Pòlya considered random walkers in one, two, and three dimensions. In one dimension, he envisioned the walker on a very long street. At each intersection the walker flips a fair coin to decide which direction to walk next (see Figure a). In two dimensions, the walker is walking on a grid of streets, and at each intersection he chooses one of the four possible directions with equal probability (see Figure b). In three dimensions (we might better speak of a random climber), the walker moves on a three-dimensional grid, and at each intersection there are now six different directions that the walker may choose, each with equal probability (see Figure c).
The reader is referred to Random Walks in Euclidean Space, where this and related problems are discussed.
- Write a program to simulate a random walk in one dimension starting at 0. Have your program print out the lengths of the times between returns to the starting point (returns to 0). See if you can guess from this simulation the answer to the following question: Will the walker always return to his starting point eventually or might he drift away forever?

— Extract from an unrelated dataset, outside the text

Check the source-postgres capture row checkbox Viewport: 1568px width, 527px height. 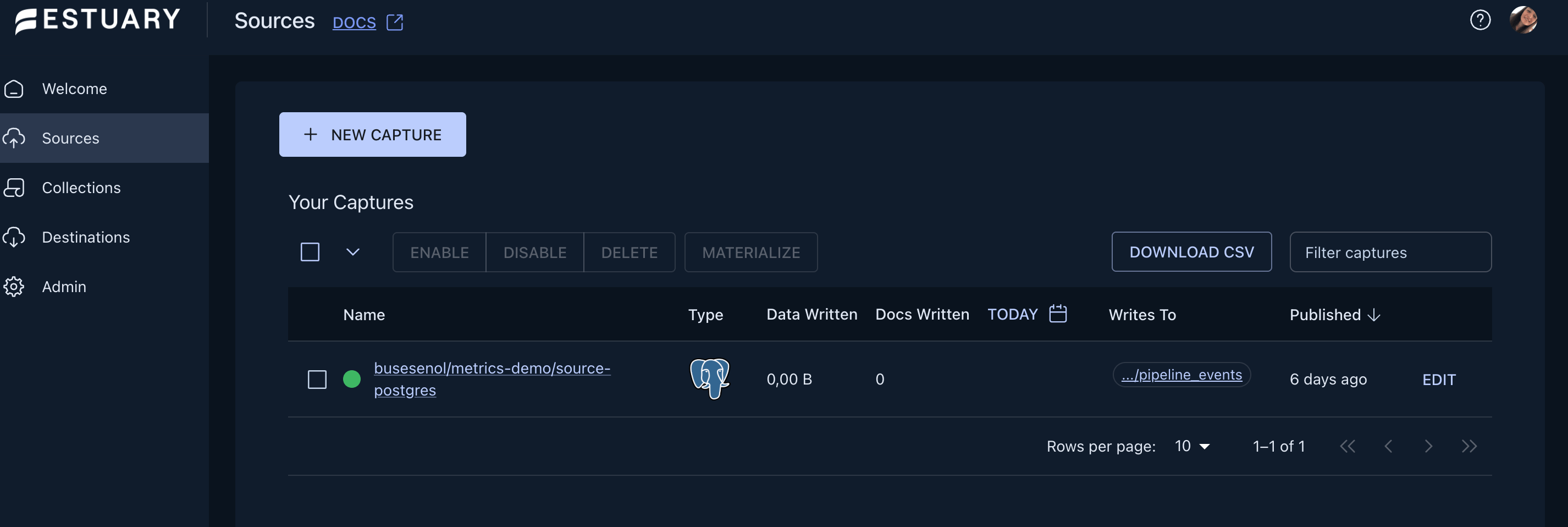click(x=317, y=379)
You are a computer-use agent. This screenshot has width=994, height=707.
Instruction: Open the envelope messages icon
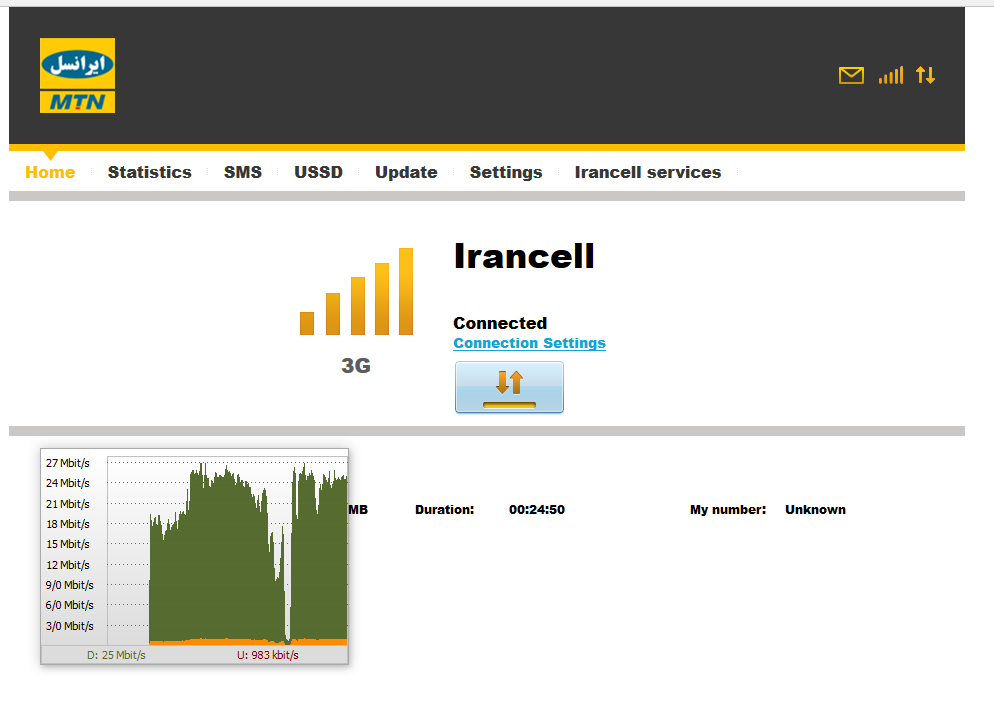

- The paths of two walkers in two dimensions who meet after [math]n[/math] steps can be considered to be a single path that starts at [math](0,0)[/math] and returns to [math](0,0)[/math] after [math]2n[/math] steps. This means that the probability that two random walkers in two dimensions meet is the same as the probability that a single walker in two dimensions ever returns to the starting point. Thus the question of whether two walkers are sure to meet is the same as the question of whether a single walker is sure to return to the starting point. Write a program to simulate a random walk in two dimensions and see if you think that the walker is sure to return to [math](0,0)[/math]. If so, Pòlya would be sure to keep meeting his friends in the park. Perhaps by now you have conjectured the answer to the question: Is a random walker in one or two dimensions sure to return to the starting point? Pòlya answered this question for dimensions one, two, and three. He established the remarkable result that the answer is yes in one and two dimensions and no in three dimensions.
- Write a program to simulate a random walk in three dimensions and see whether, from this simulation and the results of (a) and (b), you could have guessed Pòlya's result.